Shurely shome mishtake as Sean Connery might be thinking as he reads this review. Jazz on an Americana blog? Well, anyone familiar with Bill Wells‘ work will know that while he has roots in the jazz scene he is one of the most eclectic artists in Scotland today having worked or recorded with members of Teenage Fanclub, Isobel Campbell, Future Pilot AKA, Jad Fair, Duglas Stewart, Lol Coxhill and Kevin Ayers. His album with Aiden Moffat (Arab Strap), Everything’s Getting Older won the inaugural Scottish Album of The Year in 2012.

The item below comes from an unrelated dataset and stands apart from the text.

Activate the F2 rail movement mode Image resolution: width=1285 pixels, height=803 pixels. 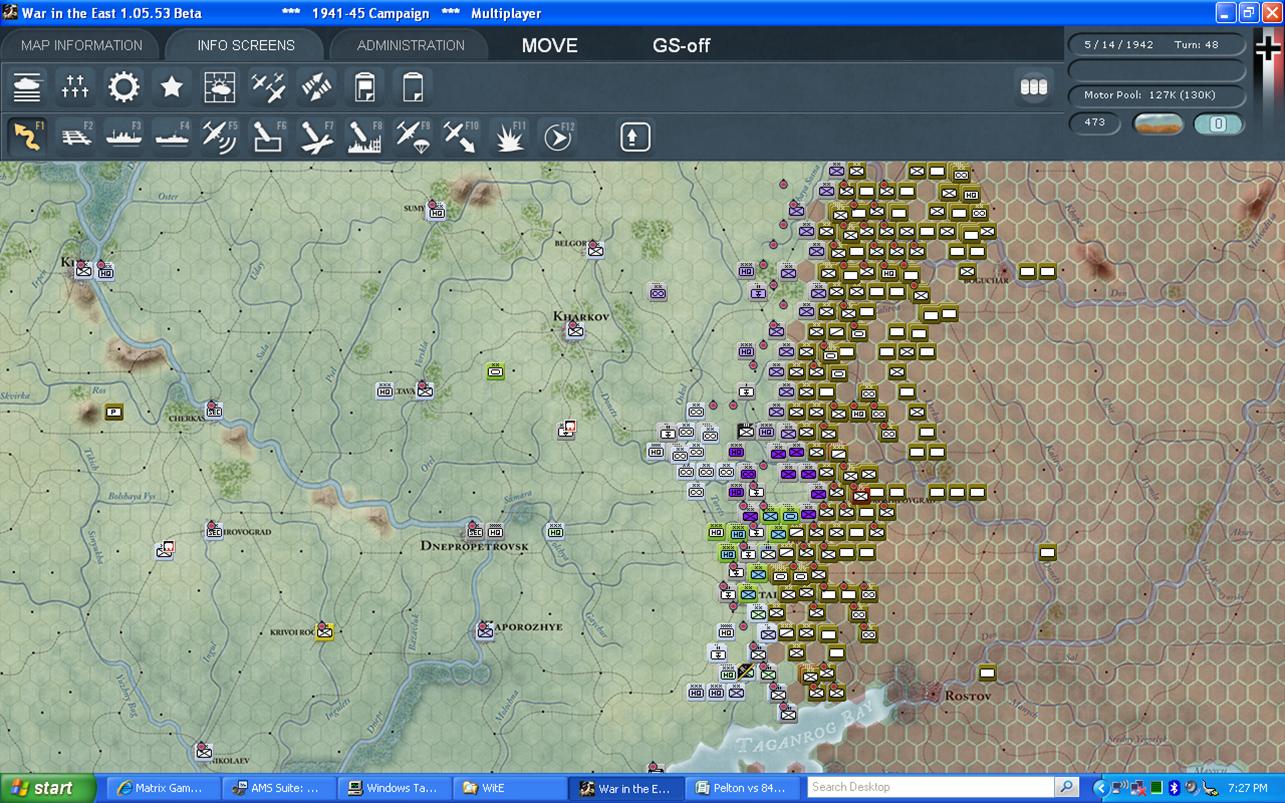click(76, 136)
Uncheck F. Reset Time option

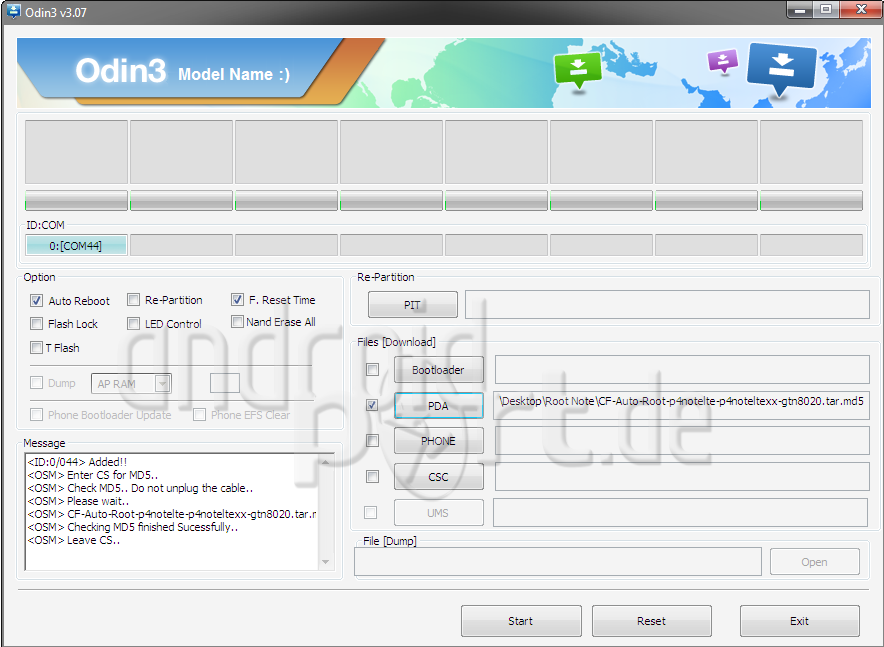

Wells’ latest project is the daringly named National Jazz Trio Of Scotland which, for starters, is a quartet featuring three vocalists and Wells himself on samples. the singers are Aby Vulliamy, Kate Sugden and Lorna Gilfedder while the samples played by Wells were originally recorded by Norman Blake of Teenage Fanclub. Wells takes these and via computer has laid down a sparse and airy backdrop for the vocalists. It may be electronic music but he’s managed to retain a warmth, an organic feel which at times recalls the work of Brian Wilson and indeed the one cover song here is The Beach Boys’ With Me Tonight with the remainder of the “standards” written by Wells (with lyrical assistance on two songs).

The result is a very likeable album that will delight anyone who recalls Young Marble Giants while the summer friendly bossa nova feel which permeates several of the songs would seem to make it ideal for chilling on a sunny afternoon. Closer listening however reveals shadows midst the sunshine with heartache and hurt present in many of the lyrics with the closing song, Trying To Escape You, a particularly beguiling concoction of languid vocal harmonies and twinkling keyboard trills that is almost hypnotic leading one to imagine that the Shangri-Las have returned in a post modern musical landscape.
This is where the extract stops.